• **作業内容**
みんなの銀行の組織づくりを扱った記事の全文を、一字も変えずに書き出すこと。

2023.09.30

2年間で10名から200名まで成長させた組織づくり。伴走×ミッションドリブンなコンサルティングでベンチャー企業の組織をアップデートしていく。――株式会社みんなの銀行

株式会社みんなの銀行

福岡地域の地銀グループ、ふくおかフィナンシャルグループ傘下として、「国内初のデジタルバンク」をうたい2021年5月に開業。これからの日本の中核を担うデジタルネイティブ世代のを主なターゲットにした「デジタル起点で発想し、ゼロベースで設計された次世代の銀行」
話を伺った方

代表取締役会長 横田 浩二様(写真左1)
代表取締役頭取 永吉 健一様(写真左2)
エンプロイーサクセスグループ グループリーダー 花谷禎昭様

EXECUTIVE SUMMARY

1.「株式会社みんなの銀行(以下みんなの銀行)」は、ふくおかフィナンシャルグループ(以下FFG)から誕生した新たな形態のモバイル専業銀行。多様な人材がフラットでオープンなカルチャーのもとチャレンジできる環境をつくり、事業と組織の双方の成長を実現していく​ための組織人事制度を短期間で作りたいと考えていた。

2.銀行設立に向けて、急速な人員増が想定される中、多様な人材に対して、みんなの銀行の事業やカルチャーにマッチした形の評価や報酬を提供できる仕組みを作るためにベンチャー・スタートアップ企業の豊富な実績をもつリブ・コンサルティング(以下リブ)を活用。圧倒的なスピード感と現場に入り込み伴走して組織作りを共創していくコンサルティング会社を見つけたことが人員増加のスピード感に即した新しい人事制度の策定実現につながった。

• **元データ**
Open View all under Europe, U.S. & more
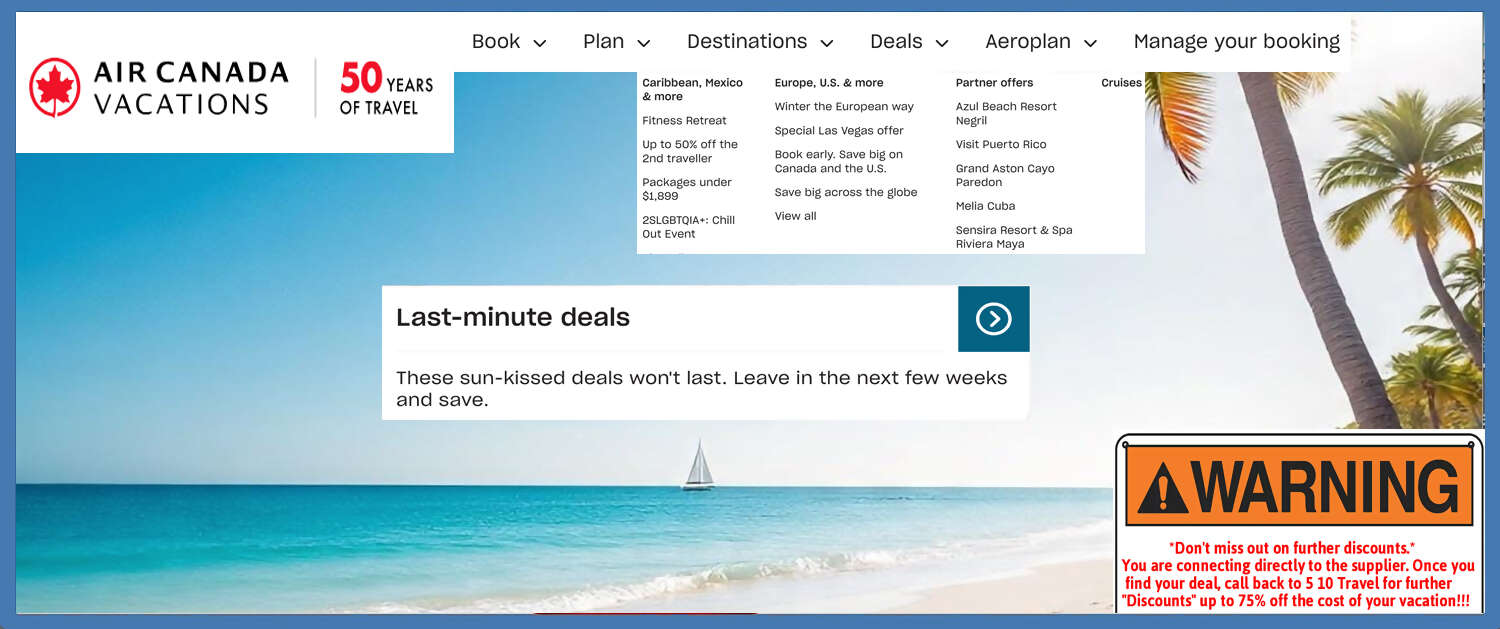tap(795, 215)
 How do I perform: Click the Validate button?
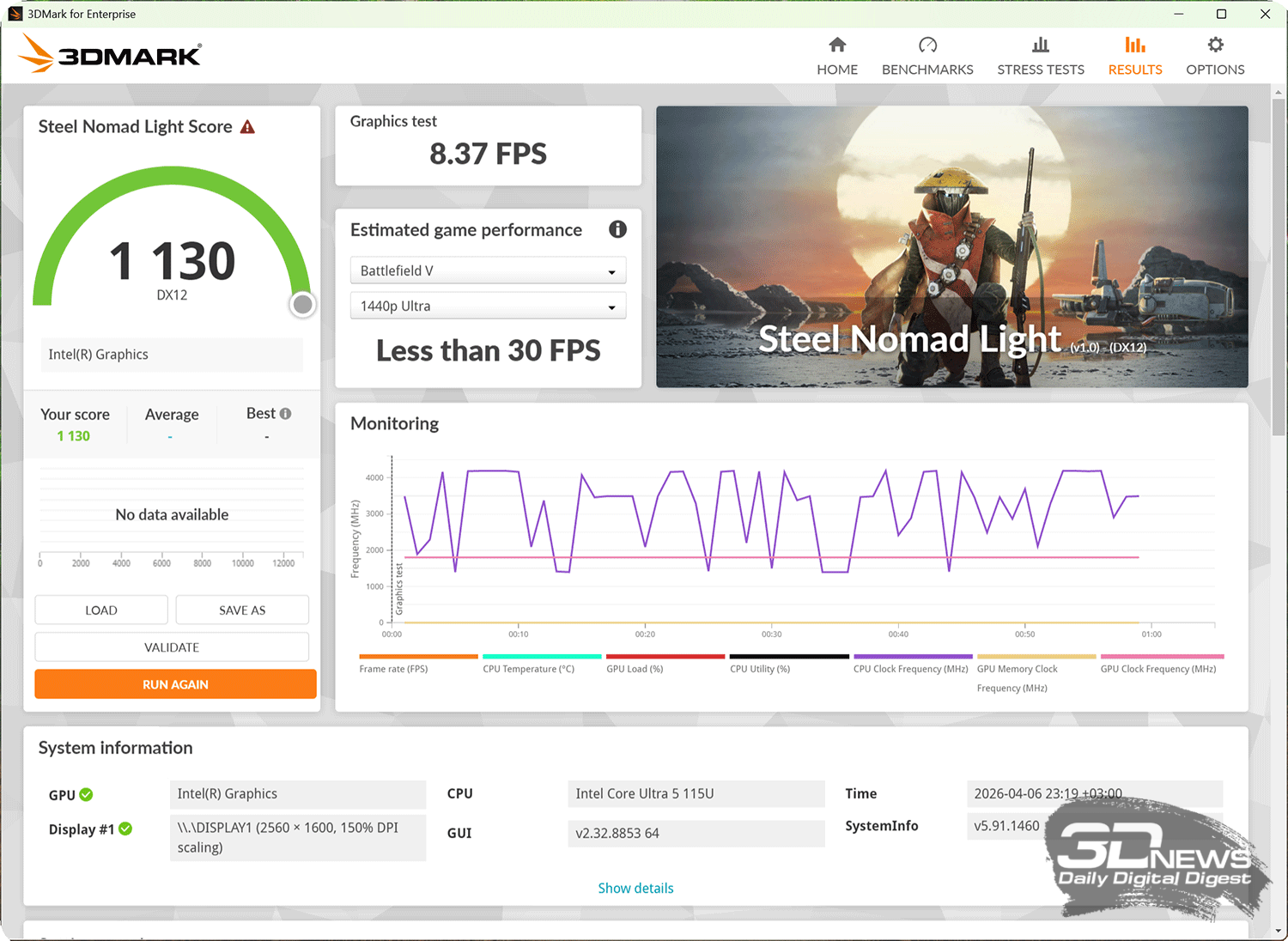click(172, 647)
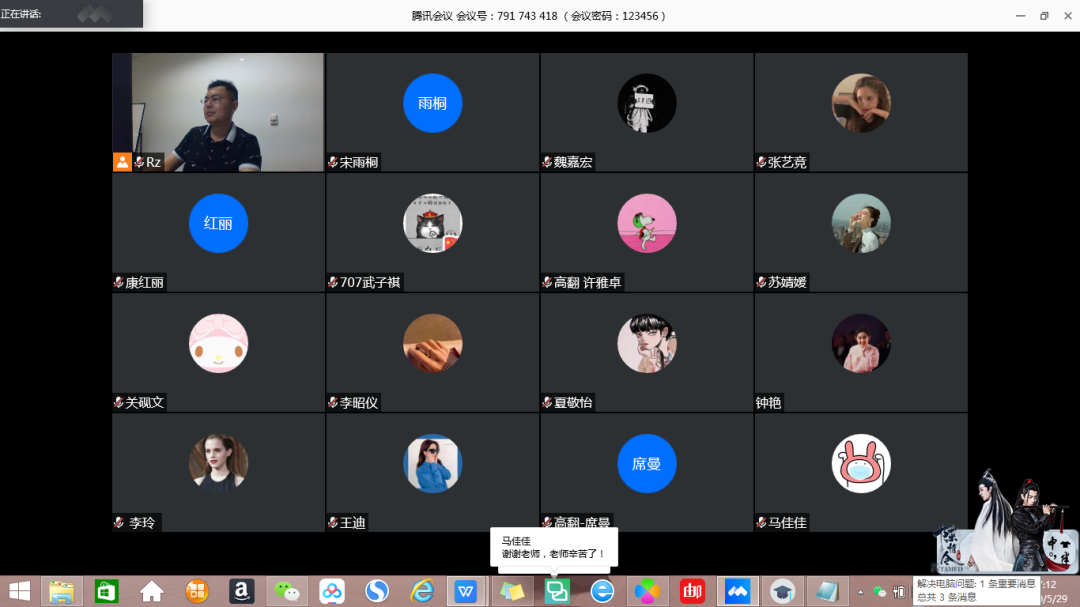Open the Amazon taskbar shortcut
This screenshot has width=1080, height=607.
click(x=241, y=591)
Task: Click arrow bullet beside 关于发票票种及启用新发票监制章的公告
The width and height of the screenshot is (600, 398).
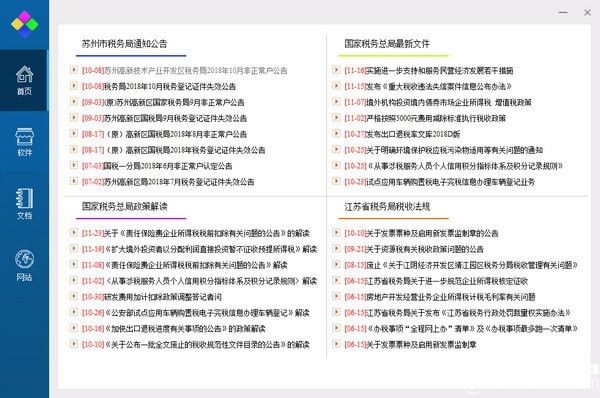Action: point(336,232)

• **回答**
2023.09.30

2年間で10名から200名まで成長させた組織づくり。伴走×ミッションドリブンなコンサルティングでベンチャー企業の組織をアップデートしていく。――株式会社みんなの銀行

株式会社みんなの銀行

福岡地域の地銀グループ、ふくおかフィナンシャルグループ傘下として、「国内初のデジタルバンク」をうたい2021年5月に開業。これからの日本の中核を担うデジタルネイティブ世代のを主なターゲットにした「デジタル起点で発想し、ゼロベースで設計された次世代の銀行」
話を伺った方

代表取締役会長 横田 浩二様(写真左1)
代表取締役頭取 永吉 健一様(写真左2)
エンプロイーサクセスグループ グループリーダー 花谷禎昭様

EXECUTIVE SUMMARY

1.「株式会社みんなの銀行(以下みんなの銀行)」は、ふくおかフィナンシャルグループ(以下FFG)から誕生した新たな形態のモバイル専業銀行。多様な人材がフラットでオープンなカルチャーのもとチャレンジできる環境をつくり、事業と組織の双方の成長を実現していく​ための組織人事制度を短期間で作りたいと考えていた。

2.銀行設立に向けて、急速な人員増が想定される中、多様な人材に対して、みんなの銀行の事業やカルチャーにマッチした形の評価や報酬を提供できる仕組みを作るためにベンチャー・スタートアップ企業の豊富な実績をもつリブ・コンサルティング(以下リブ)を活用。圧倒的なスピード感と現場に入り込み伴走して組織作りを共創していくコンサルティング会社を見つけたことが人員増加のスピード感に即した新しい人事制度の策定実現につながった。